Extracted records:
-*-*-
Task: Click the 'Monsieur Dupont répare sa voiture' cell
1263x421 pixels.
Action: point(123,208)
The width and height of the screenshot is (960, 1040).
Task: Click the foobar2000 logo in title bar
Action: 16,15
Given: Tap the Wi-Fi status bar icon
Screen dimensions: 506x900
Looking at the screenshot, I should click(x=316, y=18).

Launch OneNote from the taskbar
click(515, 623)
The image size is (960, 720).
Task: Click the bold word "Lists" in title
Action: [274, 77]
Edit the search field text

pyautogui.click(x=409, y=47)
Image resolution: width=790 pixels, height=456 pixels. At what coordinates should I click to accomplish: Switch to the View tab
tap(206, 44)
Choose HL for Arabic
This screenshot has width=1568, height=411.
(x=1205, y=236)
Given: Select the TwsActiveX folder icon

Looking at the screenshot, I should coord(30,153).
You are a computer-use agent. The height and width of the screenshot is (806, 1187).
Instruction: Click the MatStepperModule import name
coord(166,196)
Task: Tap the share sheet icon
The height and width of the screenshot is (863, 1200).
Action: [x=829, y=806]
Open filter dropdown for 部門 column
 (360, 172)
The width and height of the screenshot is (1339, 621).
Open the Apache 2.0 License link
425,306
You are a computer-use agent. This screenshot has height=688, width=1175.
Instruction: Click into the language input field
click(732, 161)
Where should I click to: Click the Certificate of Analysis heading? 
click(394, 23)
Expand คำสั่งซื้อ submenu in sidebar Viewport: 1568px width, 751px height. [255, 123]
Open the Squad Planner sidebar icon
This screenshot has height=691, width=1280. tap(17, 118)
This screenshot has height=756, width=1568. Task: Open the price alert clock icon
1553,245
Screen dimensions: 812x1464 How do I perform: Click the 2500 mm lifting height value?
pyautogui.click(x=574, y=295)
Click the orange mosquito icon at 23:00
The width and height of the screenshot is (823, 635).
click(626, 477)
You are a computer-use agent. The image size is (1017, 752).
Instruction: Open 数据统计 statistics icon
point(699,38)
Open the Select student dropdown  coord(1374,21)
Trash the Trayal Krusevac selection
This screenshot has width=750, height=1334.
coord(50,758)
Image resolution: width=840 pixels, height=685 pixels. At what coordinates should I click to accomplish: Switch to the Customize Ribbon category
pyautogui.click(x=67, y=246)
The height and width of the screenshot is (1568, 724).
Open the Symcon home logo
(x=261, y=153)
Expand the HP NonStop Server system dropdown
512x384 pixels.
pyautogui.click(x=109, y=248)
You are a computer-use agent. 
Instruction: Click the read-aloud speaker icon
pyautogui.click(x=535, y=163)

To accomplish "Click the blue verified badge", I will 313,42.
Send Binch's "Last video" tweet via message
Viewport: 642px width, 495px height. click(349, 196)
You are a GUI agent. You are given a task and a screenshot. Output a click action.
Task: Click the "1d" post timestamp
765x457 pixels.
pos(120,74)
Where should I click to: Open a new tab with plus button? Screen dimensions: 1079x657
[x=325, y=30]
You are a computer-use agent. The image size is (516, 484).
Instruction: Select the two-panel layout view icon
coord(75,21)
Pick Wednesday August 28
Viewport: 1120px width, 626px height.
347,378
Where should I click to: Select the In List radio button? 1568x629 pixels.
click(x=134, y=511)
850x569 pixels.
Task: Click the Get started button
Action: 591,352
-*-*-
• [Required action]:
Write out word for word every line from the one containing "Expand the HP NonStop Server system dropdown" through the last line of the data, and no other line.

• [Response area]:
Expand the HP NonStop Server system dropdown
512x384 pixels.
pyautogui.click(x=109, y=248)
You are a computer-use agent. 
Instruction: Click the read-aloud speaker icon
pyautogui.click(x=535, y=163)

To accomplish "Click the blue verified badge", I will 313,42.
Send Binch's "Last video" tweet via message
Viewport: 642px width, 495px height. click(349, 196)
You are a GUI agent. You are given a task and a screenshot. Output a click action.
Task: Click the "1d" post timestamp
765x457 pixels.
pos(120,74)
Where should I click to: Open a new tab with plus button? Screen dimensions: 1079x657
[x=325, y=30]
You are a computer-use agent. The image size is (516, 484).
Instruction: Select the two-panel layout view icon
coord(75,21)
Pick Wednesday August 28
Viewport: 1120px width, 626px height.
347,378
Where should I click to: Select the In List radio button? 1568x629 pixels.
click(x=134, y=511)
850x569 pixels.
Task: Click the Get started button
Action: 591,352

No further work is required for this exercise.